By Steve Tiszenkel
Sometimes it seems like nobody wants to talk about the hot potato of Forest Hills life. Your typical FoHi local will go on and on about restaurants, shopping, public works, crime, government, you name it. And sure enough, the Forest Hills residential construction boom is often a hot topic—who doesn't have an opinion on the monstrous, ornate houses with paved-over yards that have been sprouting in the neighborhood for years, towering over the modest ranches they're increasingly replacing?
But who's building those houses? Everybody knows the answer, but few can discuss it without raising their voices above a whisper. But this under-the-radar issue exploded into Forest Hills' collective consciousness last week. And in this day and age, when people who have never met can become the closest of friends by connecting through blogs and message boards and social-networking sites, it took the oldest of old media institutions—The New York Times—to do it.
“To the Bukharian Jews of Central Asia,” the Gray Lady announced in Saturday's local edition, “a big house is an essential tradition ... Nowhere has their love of big homes been on more opulent display than in a section of Forest Hills known as Cord Meyer, an upper middle class neighborhood long cherished by its residents for its tranquility and architectural charm.”
Consider the powder keg officially blown. The Times' take on the Bukharian McMansion situation, rightfully deemed a “must-read” by the comprehensive blog Splitting Hairs in Forest Hills, was chock full of great quotes that offered some rare, valuable insight into the thought process that goes into building the controversial houses. Forest Hills is a heterogeneous community, and I continue to firmly believe that relations between its divergent groups are some of the best you'll find in New York, possibly some of the best in any major American city.
But pan-ethnic harmony is a lofty goal, and the fact that we're doing better than others doesn't mean that we couldn't be doing a lot better. Truth be told, those old-line Queens types don't make many attempts at communication with the Bukharians whose enormous houses they deplore, and vice versa.
Fortunately, The Times has done the heavy lifting. For Bukharian community leaders, the age-old American dream narrative predictably comes into play: “We're dreaming of this freedom! We were dreaming to build big house,” the president of the Bukharian Jewish Congress of the U.S.A. and Canada told the paper. Certainly, many an immigrant group has wanted to stake a claim in its new home.
But others interviewed by The Times made comments suggesting a troubling, fundamental disconnect in values between themselves and their neighbors. One Bukharian rabbi, born in Uzbekistan and raised in Kew Gardens Hills, called front yards “useless” and a “waste of time,” seeming almost disgusted as he observed the very thing many in the neighborhood would fight to save.

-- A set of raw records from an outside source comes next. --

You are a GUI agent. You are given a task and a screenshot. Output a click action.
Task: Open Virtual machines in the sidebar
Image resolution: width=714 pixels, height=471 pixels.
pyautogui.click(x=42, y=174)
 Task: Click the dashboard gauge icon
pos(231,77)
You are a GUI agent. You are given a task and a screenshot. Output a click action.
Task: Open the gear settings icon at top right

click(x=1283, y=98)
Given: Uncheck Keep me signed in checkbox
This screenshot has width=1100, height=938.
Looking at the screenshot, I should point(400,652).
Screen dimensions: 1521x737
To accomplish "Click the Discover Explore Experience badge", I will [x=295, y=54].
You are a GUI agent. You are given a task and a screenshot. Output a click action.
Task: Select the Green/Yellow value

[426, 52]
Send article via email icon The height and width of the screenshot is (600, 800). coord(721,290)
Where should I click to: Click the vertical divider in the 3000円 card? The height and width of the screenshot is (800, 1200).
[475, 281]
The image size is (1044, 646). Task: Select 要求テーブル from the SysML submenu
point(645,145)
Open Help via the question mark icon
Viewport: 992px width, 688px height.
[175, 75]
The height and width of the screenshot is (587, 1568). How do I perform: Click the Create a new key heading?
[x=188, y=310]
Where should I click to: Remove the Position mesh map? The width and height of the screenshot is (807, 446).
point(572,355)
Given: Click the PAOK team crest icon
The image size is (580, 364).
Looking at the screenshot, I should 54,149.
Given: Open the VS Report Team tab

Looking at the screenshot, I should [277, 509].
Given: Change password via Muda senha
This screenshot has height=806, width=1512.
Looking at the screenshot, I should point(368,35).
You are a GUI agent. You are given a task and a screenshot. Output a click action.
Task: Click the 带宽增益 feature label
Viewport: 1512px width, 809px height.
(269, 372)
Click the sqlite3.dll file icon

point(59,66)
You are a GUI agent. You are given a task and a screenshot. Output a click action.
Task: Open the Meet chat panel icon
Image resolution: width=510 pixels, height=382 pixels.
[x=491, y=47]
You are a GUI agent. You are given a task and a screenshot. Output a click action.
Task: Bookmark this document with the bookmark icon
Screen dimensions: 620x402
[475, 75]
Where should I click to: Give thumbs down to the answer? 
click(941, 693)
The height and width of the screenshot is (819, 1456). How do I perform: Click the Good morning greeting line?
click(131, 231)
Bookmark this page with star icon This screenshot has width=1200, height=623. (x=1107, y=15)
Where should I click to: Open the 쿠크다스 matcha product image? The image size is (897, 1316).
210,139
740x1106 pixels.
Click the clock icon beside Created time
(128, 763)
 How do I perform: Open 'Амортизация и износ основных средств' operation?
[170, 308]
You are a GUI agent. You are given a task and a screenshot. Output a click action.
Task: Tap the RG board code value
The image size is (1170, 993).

I have no doubt there's a strong thread of xenophobia running through many protests against the Bukharian houses. Newcomers' arrival and old timers' visceral reaction against them and their traditions is the story of America, of New York in particular, and of Queens even more specifically. Nobody hates immigrants more than the children of immigrants. But when two sets of beliefs are so radically different, it's easy to see some validity, maybe even a whole lot of validity, in the incumbents' complaints.
So. What do I think about the McMansions when I force myself down from my moralizing pedestal? Well, you want the honest truth? I think they're a blight on the neighborhood and need to be stopped by any legal means possible. I think they're both ostentatious and generic.
I think that they're in horrible taste and that no serious architectural critic anywhere in the world would find any value in them whatsoever. I think that despite the protestations of their builders, they are, in fact, a deliberate display of wealth by people who don't understand that the most effective and tasteful way to convey success is to go the understated route.
I think the concept of stone lions standing guard at a private home is ridiculous, and I think that just because something is shiny, doesn't make it look good. But then, I grew up more than 6,000 miles from Uzbekistan, here on an island where a different generation of immigrants once aspired to get away from all the concrete and own a little green plot of their very own.